Senior Morgan partner Brock Gowdy, the then-leader of the Brobeck lawyers who decided to join Morgan, said that McKeon’s arguments were decisive.
“She was a very engaging person and a really good lawyer,” Gowdy said. “She was the primary force in making the decision to come to Morgan.”
But that decision was only the start of a lengthy and complex process of assimilation and acculturation. After commuting for a while, McKeon moved with her husband, John F. Hollway, an author and now associate dean at the University of Pennsylvania Law School, to San Francisco, with their two young children (the two oldest, from an earlier marriage, were in college).
Making sure that Brobeck lawyers were matched up with the right teams, and that they felt welcome, became McKeon’s night job. Her day job was representing her clients back on the East Coast, and that required many red-eye flights back to Philadelphia. It was during that time that McKeon won the distinction of being the most voracious user of BlackBerry services in the country, or so BlackBerry told Morgan Lewis.
Things eased up a bit when airlines began offering wireless connections on flights from California. Then McKeon could fly during the day, working all the while. Through it all, McKeon and her husband sought to create tight relationships with the women who cared for their children. Their first nanny in San Francisco, and her husband and child, lived with the couple.
When the family moved back to Philadelphia, they persuaded a second nanny, an architect, to move with them.

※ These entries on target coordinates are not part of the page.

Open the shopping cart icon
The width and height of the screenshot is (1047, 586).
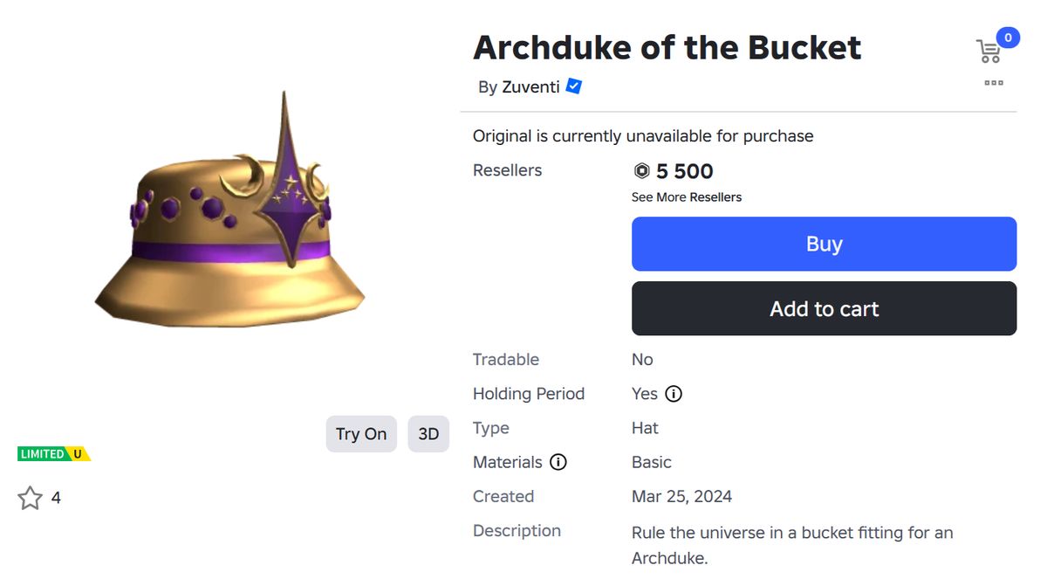[988, 52]
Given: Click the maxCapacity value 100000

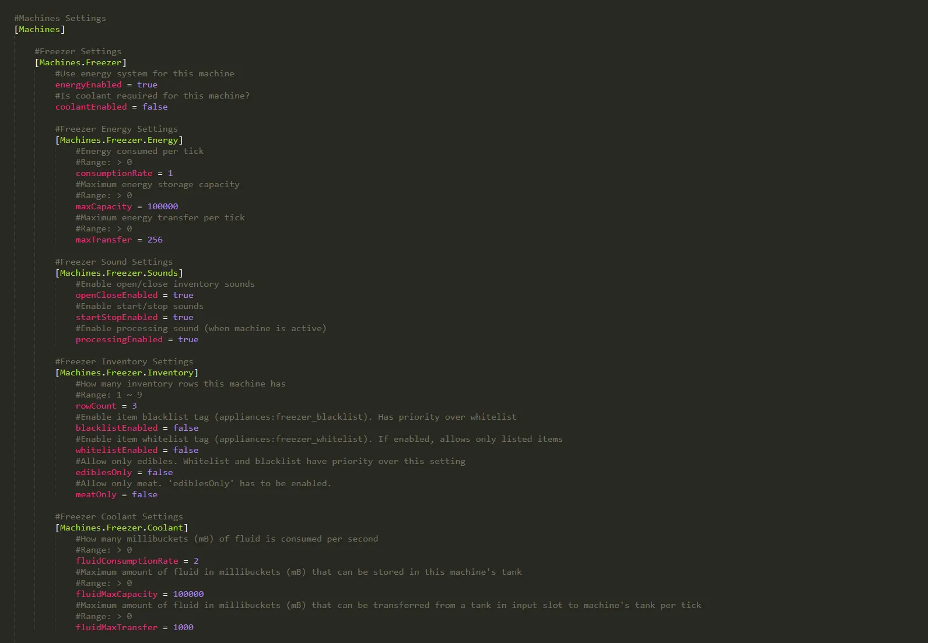Looking at the screenshot, I should point(163,206).
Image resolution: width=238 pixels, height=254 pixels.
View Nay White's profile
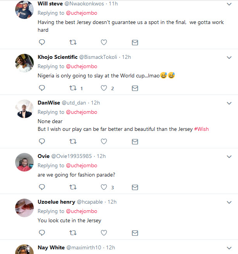pyautogui.click(x=51, y=247)
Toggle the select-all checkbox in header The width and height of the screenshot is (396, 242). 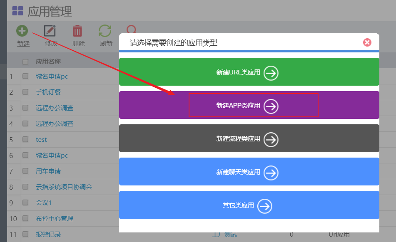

But more than the hard work and strategic focus, McKeon says the key was determination.
“I would have to say that apart from a great support, my husband and I share the same philosophy,” she said. “You know, you just make it work. So maybe you take the red-eye, and maybe you are not getting as much sleep as you like in a perfect world.
“When John is going crazy at work, I think we have to make this work for John, and his view is we have to make this work for me.”